Can Artificial Intelligence Be Trusted to Get the Work Done?

Professor Daniel Schwarcz is Leading Research on the Use of AI in Legal Practice and Financial Services

By
Alexander Gelfand
Professor Daniel Schwartz standing outside with the city skyline behind him.

Professor Daniel Schwarcz
Photo: Tony Nelson

Can AI be trusted? Two new articles by Professor Daniel Schwarcz, Fredrikson & Byron Professor of Law, and his colleagues try to answer that question. Both articles focus on generative AI, similar to ChatGPT, which produces new content based on large-language models.

Proponents of generative AI say that it will revolutionize most industries. But skeptics emphasize its limitations and risks: In addition to hallucinating — fabricating inaccurate output — generative AI models are “black boxes.”

“Because we don’t understand how it works, the ways it can be relied upon are not always transparent, and how it can result in harm is not always easy to regulate and monitor,” Schwarcz says.

In the first study, “AI-Powered Lawyering: AI Reasoning Models, Retrieval Augmented Generation, and the Future of Legal Practice,” Schwarcz and colleagues at Minnesota Law, the University of Michigan Law School, and the firm Ogletree Deakins ran a randomized controlled trial with a group of 2L, 3L, and LLM students at both universities. They sought to evaluate generative AI’s ability to assist lawyers in everyday tasks such as drafting a client email and analyzing a complaint.

While the AI tools’ accuracy was mixed, they boosted participants’ productivity from 34 to 140 percent. They also improved students’ clarity, organization, and professionalism. A tool called 01-preview enhanced the quality of legal analysis, while Vincent AI drove down the number of hallucinations.

“The results substantiate a lot of the hype,” says Schwarcz, who thinks such tools will soon become fundamental to the practice of law.

Still, Schwarcz would not want his own 1L students to use generative AI. “These tools excel at producing output that looks great,” he says. “And if you don’t already have expertise and an understanding of the underlying problem, it’s almost impossible to know whether it’s good or not.”

This facility for making questionable content seem convincing led Schwarcz to consider how best to regulate generative AI in another realm where the technology’s persuasiveness could lead to trouble: financial services.

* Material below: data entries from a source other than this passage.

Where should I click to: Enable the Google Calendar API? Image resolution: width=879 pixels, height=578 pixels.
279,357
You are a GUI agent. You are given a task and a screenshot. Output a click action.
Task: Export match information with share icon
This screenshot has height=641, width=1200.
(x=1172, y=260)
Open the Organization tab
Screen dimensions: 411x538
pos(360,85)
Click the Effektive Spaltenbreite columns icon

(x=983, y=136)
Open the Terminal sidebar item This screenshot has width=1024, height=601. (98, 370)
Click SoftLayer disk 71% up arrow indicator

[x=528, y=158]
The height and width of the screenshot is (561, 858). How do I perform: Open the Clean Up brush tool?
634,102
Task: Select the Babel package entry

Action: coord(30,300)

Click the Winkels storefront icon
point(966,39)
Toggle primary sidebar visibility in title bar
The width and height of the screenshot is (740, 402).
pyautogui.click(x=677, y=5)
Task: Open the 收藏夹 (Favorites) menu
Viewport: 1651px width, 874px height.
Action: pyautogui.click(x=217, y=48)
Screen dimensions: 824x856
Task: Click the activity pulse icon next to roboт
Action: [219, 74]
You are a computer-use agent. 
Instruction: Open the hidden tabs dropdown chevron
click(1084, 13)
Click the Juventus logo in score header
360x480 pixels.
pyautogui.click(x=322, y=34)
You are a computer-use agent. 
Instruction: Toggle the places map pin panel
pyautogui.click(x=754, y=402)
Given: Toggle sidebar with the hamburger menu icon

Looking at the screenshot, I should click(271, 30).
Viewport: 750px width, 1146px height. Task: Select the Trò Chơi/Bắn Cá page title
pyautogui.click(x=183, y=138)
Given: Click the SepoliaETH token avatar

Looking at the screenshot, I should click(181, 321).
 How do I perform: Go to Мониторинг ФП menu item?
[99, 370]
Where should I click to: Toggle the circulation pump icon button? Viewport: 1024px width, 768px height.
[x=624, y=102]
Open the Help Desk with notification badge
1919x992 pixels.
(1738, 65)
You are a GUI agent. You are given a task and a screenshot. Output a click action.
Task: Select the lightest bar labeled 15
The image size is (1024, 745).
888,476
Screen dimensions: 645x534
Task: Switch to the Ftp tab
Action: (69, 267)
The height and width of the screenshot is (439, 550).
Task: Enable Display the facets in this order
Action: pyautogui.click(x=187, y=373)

As Schwarcz and his co-authors at the University of Michigan and the University of Pennsylvania explain in “Regulating Robo-advisors in an Age of Generative Artificial Intelligence,” financial institutions seek to develop generative AI robo-advisors. But while these tools could expand access to financial advice, their propensity to hallucinate and their capacity to sell people inappropriate financial products could also cause significant harm.

“There’s so much gain to be had, but also so much risk,” Schwarcz says, and current regulation governing financial robo-advisors is limited.

Schwarcz proposes that a license granted by existing sectoral regulators be required to use generative AI to match people with financial products or services. The AI systems could be audited to ensure appropriate recommendations — and that consumers know they are dealing with chatbots rather than real people.

Schwarcz further argues that if generative robo-advisors offer fully automated financial advice, the firms that deploy them — and the companies that develop them — should adhere to the highest standard of conduct just like flesh-and-blood financial advisors.

“The highest standard of care that would apply to a human should apply to the machine,” Schwarcz says.

Because while generative AI can do a lot of good, it can’t be entirely trusted — no matter what you’re asking it to do.